It does seem to work sporadically; from the latest 10 runs https://openqa.suse.de/tests/10957776#next_previous over the past 2 weeks, it has worked 3 times.
Not sure if it is actually the same. The symptoms look a little bit different. But you could also try a nvram reset described in https://www.ibm.com/support/pages/could-not-allocate-memory-rtas-grub-or-yaboot-ppcbe - afterwards make sure to configure TFTP/BOOTP in the SMS menu again properly. I also saw some settings regarding block-size in there - you could try to set it from 512 to 1024, it might help loading the required files in a more stable manner.
I have yet to find out why this happens. Maybe this is a firmware issue from PPC machines or maybe it is caused by many re-installs from our side.
Updated by nicksinger over 1 year ago
nicksinger wrote:
acarvajal wrote:
I think we're seeing the same with the nessberry LPARs: https://openqa.suse.de/tests/10957776.

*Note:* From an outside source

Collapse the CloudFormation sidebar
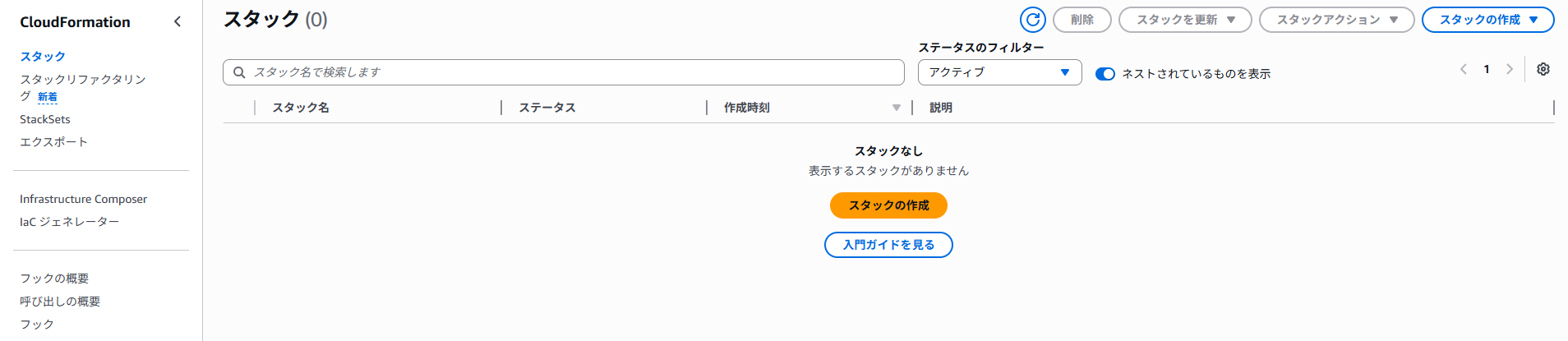This screenshot has width=1568, height=341. [178, 21]
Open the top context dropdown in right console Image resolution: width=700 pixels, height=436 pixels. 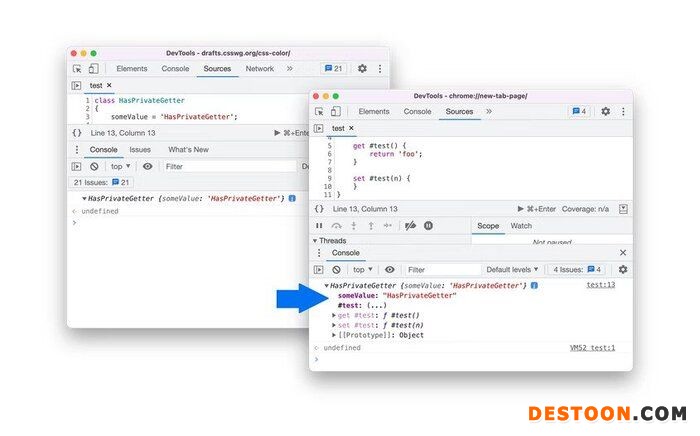point(363,269)
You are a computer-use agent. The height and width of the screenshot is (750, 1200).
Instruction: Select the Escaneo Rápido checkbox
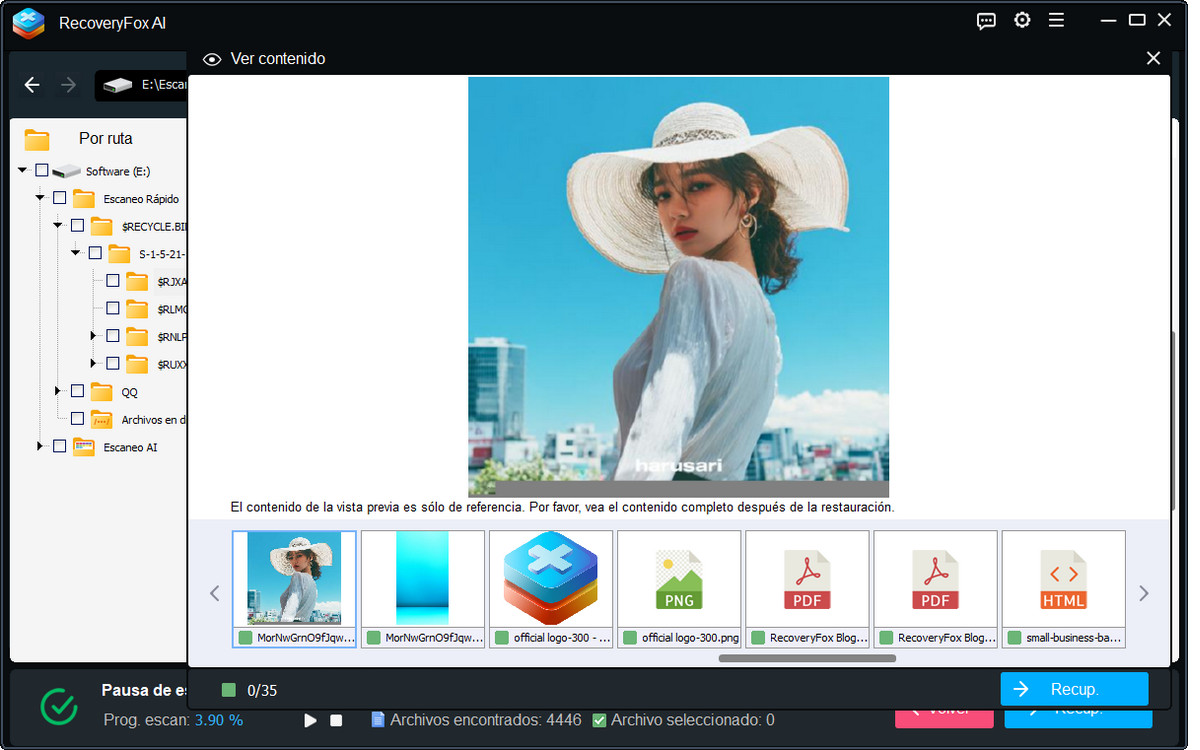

It does seem to work sporadically; from the latest 10 runs https://openqa.suse.de/tests/10957776#next_previous over the past 2 weeks, it has worked 3 times.
Not sure if it is actually the same. The symptoms look a little bit different. But you could also try a nvram reset described in https://www.ibm.com/support/pages/could-not-allocate-memory-rtas-grub-or-yaboot-ppcbe - afterwards make sure to configure TFTP/BOOTP in the SMS menu again properly. I also saw some settings regarding block-size in there - you could try to set it from 512 to 1024, it might help loading the required files in a more stable manner.
I have yet to find out why this happens. Maybe this is a firmware issue from PPC machines or maybe it is caused by many re-installs from our side.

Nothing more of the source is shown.